Guna Assembly constituency is one of the 230 Vidhan Sabha (Legislative Assembly) constituencies of Madhya Pradesh state in central India. This constituency is reserved for the candidates belonging to the Scheduled castes since 2008, following the delimitation of the Legislative Assembly constituencies. It came into existence in 1951, as one of the 79 Vidhan Sabha constituencies of the erstwhile Madhya Bharat state.

Overview
Guna (constituency number 29) is one of the 4 Vidhan Sabha constituencies located in Guna district.
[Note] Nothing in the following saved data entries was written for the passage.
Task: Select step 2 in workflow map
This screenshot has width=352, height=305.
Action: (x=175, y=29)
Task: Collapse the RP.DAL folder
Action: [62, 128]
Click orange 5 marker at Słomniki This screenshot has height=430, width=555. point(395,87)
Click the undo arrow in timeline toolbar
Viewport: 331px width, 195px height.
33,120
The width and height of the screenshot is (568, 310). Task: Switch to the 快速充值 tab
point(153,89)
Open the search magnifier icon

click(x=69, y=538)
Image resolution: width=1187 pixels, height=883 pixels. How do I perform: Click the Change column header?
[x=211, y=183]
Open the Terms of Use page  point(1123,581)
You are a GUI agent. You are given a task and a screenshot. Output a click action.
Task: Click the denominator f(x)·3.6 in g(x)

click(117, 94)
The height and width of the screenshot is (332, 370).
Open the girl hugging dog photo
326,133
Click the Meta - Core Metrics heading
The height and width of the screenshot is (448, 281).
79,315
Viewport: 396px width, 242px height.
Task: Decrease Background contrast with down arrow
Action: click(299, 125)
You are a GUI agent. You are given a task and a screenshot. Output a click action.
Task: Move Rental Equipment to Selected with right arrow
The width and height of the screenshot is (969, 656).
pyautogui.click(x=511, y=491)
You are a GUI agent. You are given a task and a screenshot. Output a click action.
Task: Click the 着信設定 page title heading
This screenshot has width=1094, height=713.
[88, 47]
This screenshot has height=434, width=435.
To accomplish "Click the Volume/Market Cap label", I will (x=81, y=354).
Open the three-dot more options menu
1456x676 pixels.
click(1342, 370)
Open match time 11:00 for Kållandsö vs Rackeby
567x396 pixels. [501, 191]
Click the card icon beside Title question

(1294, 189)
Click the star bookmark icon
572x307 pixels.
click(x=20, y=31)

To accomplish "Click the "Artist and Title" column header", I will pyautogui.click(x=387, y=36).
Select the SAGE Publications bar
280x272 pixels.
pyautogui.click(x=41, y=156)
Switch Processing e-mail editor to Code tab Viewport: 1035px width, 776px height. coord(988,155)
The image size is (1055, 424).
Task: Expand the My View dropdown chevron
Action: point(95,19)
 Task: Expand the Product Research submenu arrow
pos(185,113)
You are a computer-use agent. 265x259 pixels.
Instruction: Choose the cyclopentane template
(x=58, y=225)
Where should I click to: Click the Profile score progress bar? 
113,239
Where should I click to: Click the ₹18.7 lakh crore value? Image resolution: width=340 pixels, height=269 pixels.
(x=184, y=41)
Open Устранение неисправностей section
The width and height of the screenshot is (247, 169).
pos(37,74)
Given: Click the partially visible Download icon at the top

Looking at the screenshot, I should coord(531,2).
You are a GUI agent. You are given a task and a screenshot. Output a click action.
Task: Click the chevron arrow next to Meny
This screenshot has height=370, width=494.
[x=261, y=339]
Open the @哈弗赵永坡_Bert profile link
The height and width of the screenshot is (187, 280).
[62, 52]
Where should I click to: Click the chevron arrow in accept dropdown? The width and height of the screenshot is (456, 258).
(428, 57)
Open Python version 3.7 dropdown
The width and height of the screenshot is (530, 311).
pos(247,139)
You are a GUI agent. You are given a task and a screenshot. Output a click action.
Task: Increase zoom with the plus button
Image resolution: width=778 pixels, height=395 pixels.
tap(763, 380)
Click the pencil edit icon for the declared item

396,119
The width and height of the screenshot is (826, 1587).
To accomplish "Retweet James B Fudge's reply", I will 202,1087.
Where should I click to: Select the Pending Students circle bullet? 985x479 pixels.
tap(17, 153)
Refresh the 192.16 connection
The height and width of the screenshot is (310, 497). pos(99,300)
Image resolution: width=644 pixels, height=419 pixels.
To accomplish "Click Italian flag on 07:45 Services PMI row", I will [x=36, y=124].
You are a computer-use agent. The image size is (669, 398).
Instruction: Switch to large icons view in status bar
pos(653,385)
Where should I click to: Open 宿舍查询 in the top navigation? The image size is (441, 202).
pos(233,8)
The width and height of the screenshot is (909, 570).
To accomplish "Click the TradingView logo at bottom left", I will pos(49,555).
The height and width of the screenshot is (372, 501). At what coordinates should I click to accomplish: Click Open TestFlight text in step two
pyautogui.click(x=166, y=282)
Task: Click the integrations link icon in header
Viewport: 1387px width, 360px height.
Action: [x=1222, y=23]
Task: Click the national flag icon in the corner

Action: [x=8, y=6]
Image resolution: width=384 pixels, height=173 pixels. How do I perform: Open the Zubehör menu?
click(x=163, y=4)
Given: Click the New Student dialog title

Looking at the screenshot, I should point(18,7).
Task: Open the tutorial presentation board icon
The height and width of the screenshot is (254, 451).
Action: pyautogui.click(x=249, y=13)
This constituency presently covers parts of Guna and Aron tehsils of the district.

Guna is part of Guna Lok Sabha constituency along with seven other Vidhan Sabha segments, namely, Bamori in this district, Shivpuri, Pichhore and Kolaras in Shivpuri district and Ashok Nagar, Chanderi and Mungaoli in Ashoknagar district.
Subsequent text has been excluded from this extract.